Absent lors des deux premiers matchs de la compétition, Hugo Descat a effectué un retour probant sur l’aile gauche des Bleus et aux jets de 7m avec 6 penalties réussis à 100 %.
Quel regard poses-tu sur ce match perdu face au Danemark ?
Il y avait énormément d’adrénaline, beaucoup d’intensité, et surtout le sentiment qu’il se passait toujours quelque chose sur le terrain. Le fait d’avoir un match dès le lendemain aide à vite basculer, mais honnêtement, je suis un peu triste de ne pas avoir au moins pris un point. C’était mérité. Je ne suis pas le plus fair-play du monde, mais pour moi, hier, ce n’est clairement pas la meilleure équipe qui a gagné. Et je pense qu’ils le savent aussi. Oui, clairement. Le fond de jeu qu’on a proposé, en attaque comme en défense, est très encourageant. Si on arrive à maintenir ce niveau-là, on est sur la bonne voie. C’est frustrant de repartir sans point, mais le contenu est là.

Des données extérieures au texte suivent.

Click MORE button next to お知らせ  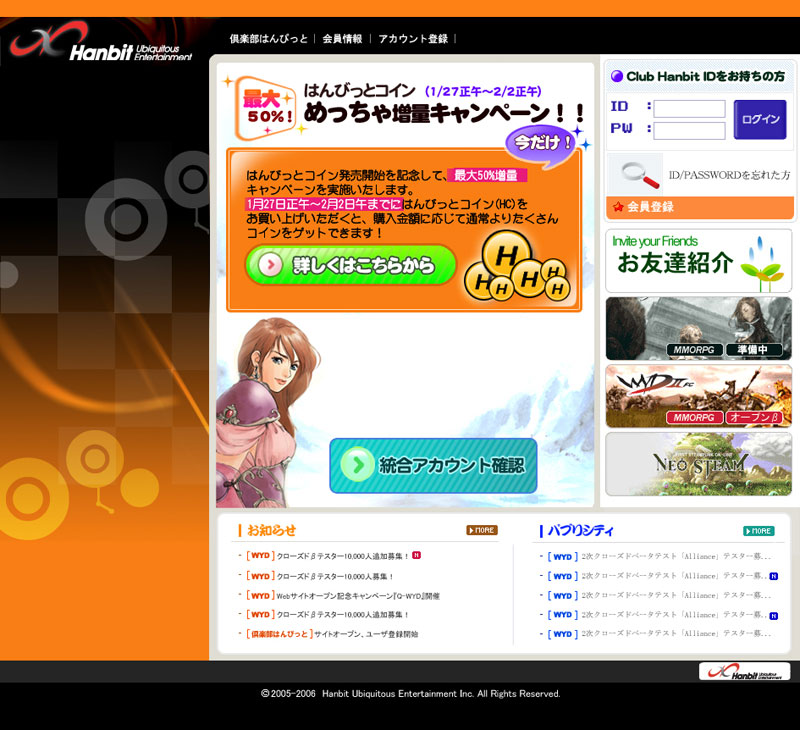coord(481,530)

Cette défaite change-t-elle votre approche de la compétition ?
Oui, forcément. Maintenant, il n’y a quasiment plus le droit à l’erreur. À l’Euro, tu n’as presque jamais de joker. On a eu la chance d’en avoir un, maintenant c’est terminé. Mais au moins, c’est clair : il reste trois matchs, si on gagne les trois, on est qualifiés. Il n’y a plus de calculs à faire, mentalement c’est plus simple.
Le Portugal arrive avec un nouveau statut…
Oui, pendant longtemps c’était l’outsider. Depuis l’année dernière et le Final Four, ce n’est plus une surprise. Et assumer ce statut, ce n’est pas la même chose. Quand tu es outsider, tu n’as rien à perdre. Là, c’est différent. Leur jeu est très risqué, très intense physiquement, ils laissent beaucoup d’énergie. Ça va être une grosse bagarre, peut-être encore plus dure que contre le Danemark. Celui qui perd est quasiment éliminé. Ce sera un très gros match. Ils savent qu’on les respecte, on sait qu’ils ne sont plus outsiders, et eux savent qu’on le sait. Tout est réuni pour un gros combat. Le Portugal est une très grande équipe. Je ne dis pas qu’on va gagner à coup sûr, mais ce qui est certain, c’est qu’on sera au rendez-vous. Ce sera un gros match, intense, engagé. Et on est prêts.